Data in this exercise:
=== Section Start ===

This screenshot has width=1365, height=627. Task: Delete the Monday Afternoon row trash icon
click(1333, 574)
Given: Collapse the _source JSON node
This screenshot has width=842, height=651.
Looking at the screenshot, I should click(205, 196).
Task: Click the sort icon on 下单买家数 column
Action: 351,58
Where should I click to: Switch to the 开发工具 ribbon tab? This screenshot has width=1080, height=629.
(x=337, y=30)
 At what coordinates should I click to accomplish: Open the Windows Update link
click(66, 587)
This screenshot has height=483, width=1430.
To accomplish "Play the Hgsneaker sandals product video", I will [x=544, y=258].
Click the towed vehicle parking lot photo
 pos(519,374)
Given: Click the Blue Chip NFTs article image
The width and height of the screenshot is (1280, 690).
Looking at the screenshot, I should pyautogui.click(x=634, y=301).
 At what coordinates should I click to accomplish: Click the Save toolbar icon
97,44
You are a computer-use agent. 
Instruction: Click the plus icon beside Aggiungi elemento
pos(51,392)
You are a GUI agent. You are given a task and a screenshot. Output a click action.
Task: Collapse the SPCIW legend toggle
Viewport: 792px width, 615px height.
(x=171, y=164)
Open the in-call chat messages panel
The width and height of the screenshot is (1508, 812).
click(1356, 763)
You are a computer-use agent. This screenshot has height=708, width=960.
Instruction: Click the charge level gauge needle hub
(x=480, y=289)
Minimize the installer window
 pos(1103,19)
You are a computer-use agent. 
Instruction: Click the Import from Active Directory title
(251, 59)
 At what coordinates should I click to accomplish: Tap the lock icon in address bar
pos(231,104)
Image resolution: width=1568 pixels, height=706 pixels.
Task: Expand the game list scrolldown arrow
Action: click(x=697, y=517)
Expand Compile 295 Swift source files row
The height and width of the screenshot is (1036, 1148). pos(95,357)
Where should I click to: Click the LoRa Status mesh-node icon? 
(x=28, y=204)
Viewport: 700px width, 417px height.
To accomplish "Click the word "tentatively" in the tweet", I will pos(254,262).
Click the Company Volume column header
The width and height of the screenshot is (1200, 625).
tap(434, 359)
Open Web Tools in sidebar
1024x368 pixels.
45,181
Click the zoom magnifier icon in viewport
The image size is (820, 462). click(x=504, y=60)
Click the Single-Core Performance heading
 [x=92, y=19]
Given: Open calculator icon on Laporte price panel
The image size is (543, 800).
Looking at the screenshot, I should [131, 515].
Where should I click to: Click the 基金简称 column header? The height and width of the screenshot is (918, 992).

=== Section End ===

What needs to be done:
Which lines above carry the string "agent"? Copy those lines.

Reply to the exercise:
You are a computer-use agent. 
You are a GUI agent. You are given a task and a screenshot. Output a click action.
You are a computer-use agent. This screenshot has height=708, width=960.
You are a computer-use agent. 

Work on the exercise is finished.